--- START ---

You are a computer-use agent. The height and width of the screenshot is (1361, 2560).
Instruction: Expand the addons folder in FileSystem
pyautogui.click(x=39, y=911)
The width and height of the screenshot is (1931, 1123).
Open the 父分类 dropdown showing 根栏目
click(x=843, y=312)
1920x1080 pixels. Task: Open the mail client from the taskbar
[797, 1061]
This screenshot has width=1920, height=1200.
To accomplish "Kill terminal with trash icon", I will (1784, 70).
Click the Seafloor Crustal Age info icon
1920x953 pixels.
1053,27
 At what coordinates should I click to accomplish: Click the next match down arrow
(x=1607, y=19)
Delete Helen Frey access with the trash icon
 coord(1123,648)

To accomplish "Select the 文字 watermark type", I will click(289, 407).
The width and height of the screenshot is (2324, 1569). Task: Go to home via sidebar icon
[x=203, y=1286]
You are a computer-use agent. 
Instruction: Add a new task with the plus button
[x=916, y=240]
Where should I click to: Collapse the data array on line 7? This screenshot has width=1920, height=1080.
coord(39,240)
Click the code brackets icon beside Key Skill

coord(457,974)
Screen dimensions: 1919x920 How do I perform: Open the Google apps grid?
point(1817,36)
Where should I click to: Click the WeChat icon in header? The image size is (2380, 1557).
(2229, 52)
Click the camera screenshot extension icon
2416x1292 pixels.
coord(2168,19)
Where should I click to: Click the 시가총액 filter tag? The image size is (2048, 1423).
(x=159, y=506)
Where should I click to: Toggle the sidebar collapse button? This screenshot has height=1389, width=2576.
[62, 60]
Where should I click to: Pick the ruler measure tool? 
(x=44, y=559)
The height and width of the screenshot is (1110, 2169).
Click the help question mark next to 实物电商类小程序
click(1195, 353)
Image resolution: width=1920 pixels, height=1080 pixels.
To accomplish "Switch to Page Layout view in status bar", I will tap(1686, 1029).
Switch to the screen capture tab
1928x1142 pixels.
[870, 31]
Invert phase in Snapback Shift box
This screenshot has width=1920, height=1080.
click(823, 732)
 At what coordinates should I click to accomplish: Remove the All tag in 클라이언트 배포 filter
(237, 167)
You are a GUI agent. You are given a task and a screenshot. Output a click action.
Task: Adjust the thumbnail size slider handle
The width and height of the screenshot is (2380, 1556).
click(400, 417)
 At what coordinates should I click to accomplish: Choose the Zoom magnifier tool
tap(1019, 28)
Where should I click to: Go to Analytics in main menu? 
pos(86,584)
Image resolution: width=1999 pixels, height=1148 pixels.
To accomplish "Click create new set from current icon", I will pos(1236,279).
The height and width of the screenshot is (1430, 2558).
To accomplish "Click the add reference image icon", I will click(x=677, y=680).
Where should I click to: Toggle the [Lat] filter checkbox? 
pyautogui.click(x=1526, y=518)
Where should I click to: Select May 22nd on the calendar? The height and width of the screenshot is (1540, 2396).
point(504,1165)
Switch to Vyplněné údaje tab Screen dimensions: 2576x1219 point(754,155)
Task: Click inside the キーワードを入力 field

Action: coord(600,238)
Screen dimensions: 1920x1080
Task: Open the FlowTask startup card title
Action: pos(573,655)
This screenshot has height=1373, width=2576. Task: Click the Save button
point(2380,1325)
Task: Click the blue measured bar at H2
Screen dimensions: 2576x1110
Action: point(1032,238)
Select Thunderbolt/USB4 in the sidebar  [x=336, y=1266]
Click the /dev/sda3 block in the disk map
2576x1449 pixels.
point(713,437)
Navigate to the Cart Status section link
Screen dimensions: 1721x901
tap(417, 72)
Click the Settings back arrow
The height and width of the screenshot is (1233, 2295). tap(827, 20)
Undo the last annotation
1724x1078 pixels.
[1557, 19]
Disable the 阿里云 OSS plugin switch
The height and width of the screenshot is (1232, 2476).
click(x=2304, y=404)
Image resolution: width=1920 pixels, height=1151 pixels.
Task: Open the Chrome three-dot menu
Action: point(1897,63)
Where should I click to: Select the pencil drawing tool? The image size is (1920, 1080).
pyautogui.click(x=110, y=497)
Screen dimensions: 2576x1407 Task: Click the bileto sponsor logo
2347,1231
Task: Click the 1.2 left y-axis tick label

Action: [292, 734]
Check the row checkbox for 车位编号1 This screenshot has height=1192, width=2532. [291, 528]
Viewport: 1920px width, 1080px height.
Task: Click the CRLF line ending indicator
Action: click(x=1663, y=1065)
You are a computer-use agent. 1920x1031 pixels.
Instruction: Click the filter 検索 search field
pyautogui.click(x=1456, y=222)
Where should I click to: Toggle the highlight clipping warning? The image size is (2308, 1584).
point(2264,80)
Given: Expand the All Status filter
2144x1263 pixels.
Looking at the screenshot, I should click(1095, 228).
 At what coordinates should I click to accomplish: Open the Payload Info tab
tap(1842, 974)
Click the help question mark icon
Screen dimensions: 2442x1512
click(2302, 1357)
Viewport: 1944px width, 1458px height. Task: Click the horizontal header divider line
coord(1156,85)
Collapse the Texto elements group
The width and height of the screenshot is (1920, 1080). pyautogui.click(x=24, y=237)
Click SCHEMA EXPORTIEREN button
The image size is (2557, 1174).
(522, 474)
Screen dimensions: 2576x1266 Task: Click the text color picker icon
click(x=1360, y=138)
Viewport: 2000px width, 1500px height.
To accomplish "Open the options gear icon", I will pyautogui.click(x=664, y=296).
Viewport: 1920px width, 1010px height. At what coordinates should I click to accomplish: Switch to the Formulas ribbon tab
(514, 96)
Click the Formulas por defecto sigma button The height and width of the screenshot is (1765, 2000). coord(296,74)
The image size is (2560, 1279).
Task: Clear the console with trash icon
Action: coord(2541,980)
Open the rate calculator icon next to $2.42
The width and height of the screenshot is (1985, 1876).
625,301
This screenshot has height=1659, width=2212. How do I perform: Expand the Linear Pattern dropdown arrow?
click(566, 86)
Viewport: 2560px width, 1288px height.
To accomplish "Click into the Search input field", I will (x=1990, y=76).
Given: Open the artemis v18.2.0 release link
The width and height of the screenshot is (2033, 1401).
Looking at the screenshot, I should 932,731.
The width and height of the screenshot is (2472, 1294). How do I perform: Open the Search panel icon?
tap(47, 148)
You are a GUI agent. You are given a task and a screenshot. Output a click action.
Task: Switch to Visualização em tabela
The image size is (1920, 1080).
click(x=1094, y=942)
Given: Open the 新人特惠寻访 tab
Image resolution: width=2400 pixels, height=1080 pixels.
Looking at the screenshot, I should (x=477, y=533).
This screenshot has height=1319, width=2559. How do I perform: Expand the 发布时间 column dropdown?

--- END ---

Task directions =
From the data above, copy each line where the string "computer" appears.

Answer to this problem =
You are a computer-use agent. The height and width of the screenshot is (1361, 2560).
You are a computer-use agent. 
You are a computer-use agent. 1920x1031 pixels.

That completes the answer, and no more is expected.